Earlier accounts of the Hubble Ultra Deep Field captured wavelengths of light from visible and near-infrared as well as the far-ultraviolet (UV). But near-ultraviolet light wasn’t exposed nearly as well. When you add the UV light, you get quite a fantastic view.
 
This Hubble image shows about 10,000 galaxies. It’s the result of the Ultraviolet Coverage of the Hubble Ultra Deep Field project.

And what an incredible view it is! The new image, a false-color compiling of shots captured during the passage of 841 orbits of Hubble between 2003 and 2012, contains approximately 10,000 galaxies in a massive variety of shapes and sizes.
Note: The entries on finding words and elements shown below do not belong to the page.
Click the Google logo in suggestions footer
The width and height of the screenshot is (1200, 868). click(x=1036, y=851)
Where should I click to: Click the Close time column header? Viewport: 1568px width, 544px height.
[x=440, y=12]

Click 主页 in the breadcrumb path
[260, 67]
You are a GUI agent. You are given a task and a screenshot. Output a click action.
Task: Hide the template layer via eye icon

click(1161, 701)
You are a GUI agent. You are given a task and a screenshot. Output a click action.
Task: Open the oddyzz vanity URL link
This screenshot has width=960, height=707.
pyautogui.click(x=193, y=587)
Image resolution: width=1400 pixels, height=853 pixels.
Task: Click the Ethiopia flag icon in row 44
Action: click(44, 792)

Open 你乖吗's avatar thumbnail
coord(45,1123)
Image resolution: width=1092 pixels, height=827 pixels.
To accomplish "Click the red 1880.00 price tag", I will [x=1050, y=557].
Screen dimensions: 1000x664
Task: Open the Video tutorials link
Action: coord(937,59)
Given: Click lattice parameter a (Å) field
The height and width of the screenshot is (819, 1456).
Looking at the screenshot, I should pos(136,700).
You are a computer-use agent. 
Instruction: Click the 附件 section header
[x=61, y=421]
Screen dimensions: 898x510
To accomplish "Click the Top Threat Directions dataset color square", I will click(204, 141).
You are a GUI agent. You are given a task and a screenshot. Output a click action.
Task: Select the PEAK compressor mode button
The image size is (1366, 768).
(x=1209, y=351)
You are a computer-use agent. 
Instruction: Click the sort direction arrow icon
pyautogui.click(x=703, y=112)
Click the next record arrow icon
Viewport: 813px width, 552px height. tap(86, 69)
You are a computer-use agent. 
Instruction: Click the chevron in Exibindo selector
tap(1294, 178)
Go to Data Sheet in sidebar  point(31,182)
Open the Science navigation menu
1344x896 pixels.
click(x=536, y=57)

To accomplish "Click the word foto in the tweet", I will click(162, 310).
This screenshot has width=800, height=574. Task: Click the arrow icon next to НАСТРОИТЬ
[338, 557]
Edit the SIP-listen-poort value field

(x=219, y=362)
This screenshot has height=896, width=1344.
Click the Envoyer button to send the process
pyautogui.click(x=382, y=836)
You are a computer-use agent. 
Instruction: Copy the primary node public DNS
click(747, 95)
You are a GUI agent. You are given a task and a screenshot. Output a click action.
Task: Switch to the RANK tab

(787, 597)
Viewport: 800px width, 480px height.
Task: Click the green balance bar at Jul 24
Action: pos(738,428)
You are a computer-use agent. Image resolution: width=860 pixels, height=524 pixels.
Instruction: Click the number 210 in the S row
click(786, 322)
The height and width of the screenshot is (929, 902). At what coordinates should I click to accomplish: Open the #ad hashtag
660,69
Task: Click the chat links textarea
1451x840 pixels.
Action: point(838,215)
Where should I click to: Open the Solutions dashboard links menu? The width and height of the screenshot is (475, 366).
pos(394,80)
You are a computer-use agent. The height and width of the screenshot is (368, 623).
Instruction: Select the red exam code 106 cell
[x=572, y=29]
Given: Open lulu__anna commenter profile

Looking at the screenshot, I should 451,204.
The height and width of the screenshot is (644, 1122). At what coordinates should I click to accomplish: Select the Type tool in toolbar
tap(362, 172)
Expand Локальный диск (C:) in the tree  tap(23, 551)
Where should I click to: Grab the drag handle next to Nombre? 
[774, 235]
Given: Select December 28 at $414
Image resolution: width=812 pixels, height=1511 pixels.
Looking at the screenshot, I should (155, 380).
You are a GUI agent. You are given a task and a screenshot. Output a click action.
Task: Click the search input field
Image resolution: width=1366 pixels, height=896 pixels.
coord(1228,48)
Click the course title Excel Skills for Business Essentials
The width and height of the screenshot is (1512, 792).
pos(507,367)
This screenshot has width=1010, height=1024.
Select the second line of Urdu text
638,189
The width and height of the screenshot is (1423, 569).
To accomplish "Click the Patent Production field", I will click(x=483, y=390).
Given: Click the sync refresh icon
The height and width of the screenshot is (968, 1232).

Astronomer Phil Plait wrote on Slate. ““The galaxies show every possible shape and size, astronomer. Many are distorted, victims of collisions with other galaxies, their mutual gravity pulling them into weird shapes like taffy quadrillions of kilometers across. Many are very blue, showing active star formation, while others are exceedingly red, probably galaxies much farther away, and their light taking far longer to reach us. Note that most of the very red galaxies are smaller dots, another indication of their tremendous distance.”


Named after astronomer Edwin Hubble, the Hubble Space Telescope is a venture of NASA and the European Space Agency. It was launched in 1990 and has been wowing us ever since.